Application of Pinsker's inequality

121 Views Asked by At

I am not very experienced with Information Theory and I trying to the following exercice in Rao&Yehudayoff's book: Let $n$ be odd and let $x \in \{0,1\}^n$ be sampled uniformly among all $x$ with $\sum_{i=1}^n x_i \geq n/2$. Use Pinsker's inequality to show that the expected number of $1$'s is at most $n/2 + O(\sqrt{n})$. Here is my attempt:

I define the random variables $A_1, \cdots, A_n \sim \{0,1\}$ uniformly and independently and $B = 1$ if and only if $\sum_{i=1}^n A_i \geq n/2$, $0$ else.

Thus $I(A_1, \cdots, A_n : B) \leq 1$ (the information $B$ conveys about $A_1, \cdots, A_n$ is at most one bit).

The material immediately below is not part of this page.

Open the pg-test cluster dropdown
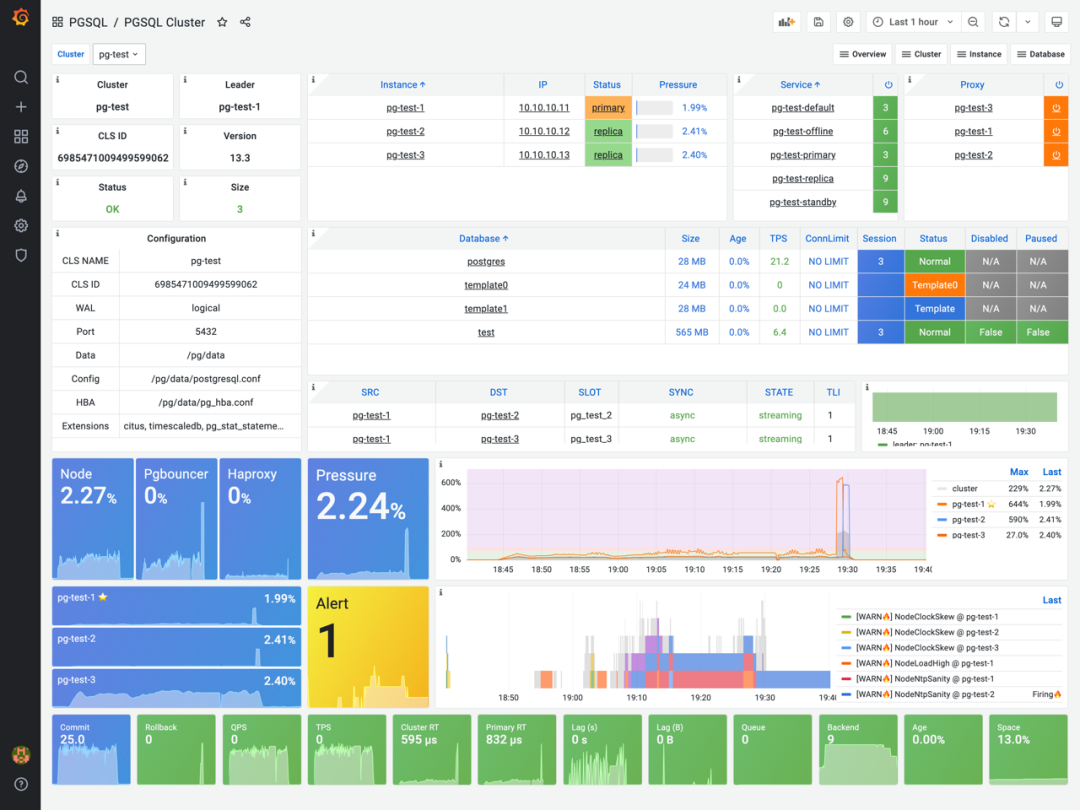The height and width of the screenshot is (810, 1080). click(x=118, y=54)

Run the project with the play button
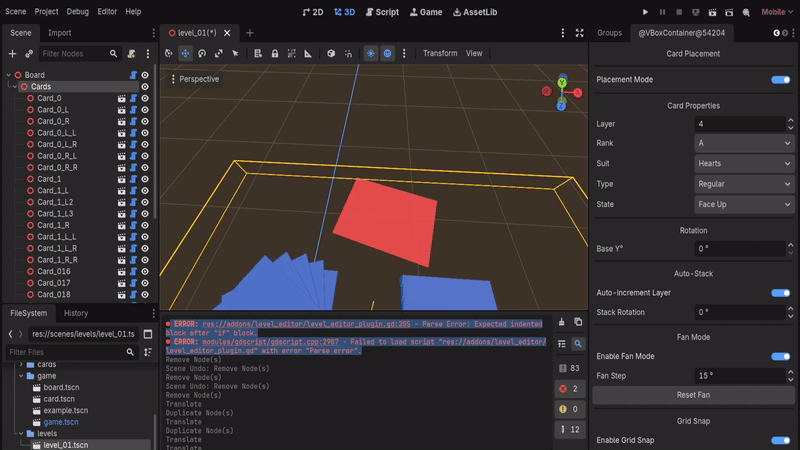[x=645, y=12]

By Pinsker's inequality (or rather a consequence of it, averaging over $i$, $b$ and $A_{<i}$, we have $$|p(a_i\mid i, b, a_{<i})- p(a_i)| < O(\sqrt{H(B)/n}) = O(1/\sqrt{n})$$ $p(a_i)$ just means the probability of the event $A_i = a_i$, so the above should denote the fact that the expected total variation per coordinate is bounded $O(1/\sqrt{n})$: $$\mathbb{E}_{i, a_{<i}, b}[|p(a_i\mid i, b, a_{<i}) - p(a_i)|] \leq \epsilon := O(\sqrt{H(B)/n})$$ Since $b = 1$ with probability $1/2$, conditioning on $b=1$ and by Markov: $$\mathbb{E}_{i, a_{<i}, b=1}[|p(a_i\mid i, b, a_{<i}) - p(a_i)|] \leq 2\epsilon$$ And from this I would like to conclude (*): $$\mathbb{E}_i[|p(a_i \mid b = 1) - p(a_i)|] \leq 2\epsilon$$ With this, I would argue that $$\mathbb{E}[\text{1's in }x] = \sum_{i=1}^n p(a_i\mid b=1) = n \sum_{i=1}^n \frac{1}{n}p(a_i \mid b=1) = n\mathbb{E}_{i}[|p(a_i\mid b=1)|] = n\mathbb{E}_{i}[|p(a_i\mid b=1)-p(a_i)|] + n\mathbb{E}_{i}[|p(a_i|] = O(\sqrt{n}) + n/2$$

Already, is this more or less correct? (I am not using $n$ odd...) I would really like to see a super clean argument using Pinsker's theorem. My main issue is (*), I do have trouble to (very formally) justify removing the averaging over $a_{<i}$ - both for $\mathbb{E}$ and inside $p(a_i\mid i, b, a_{<i})$. In general, is it always true that (for random variables A, B, C, jointly distributed: $$|p(a \mid B, C) - p(a)|<\epsilon \Rightarrow |p(a|B) - p(a)|<\epsilon$$ i.e. conditioning on less makes the probability does not increase the total variation. Can one also do this when these types of statements hold on the average (over, say $i$ and $a_{<i}$)?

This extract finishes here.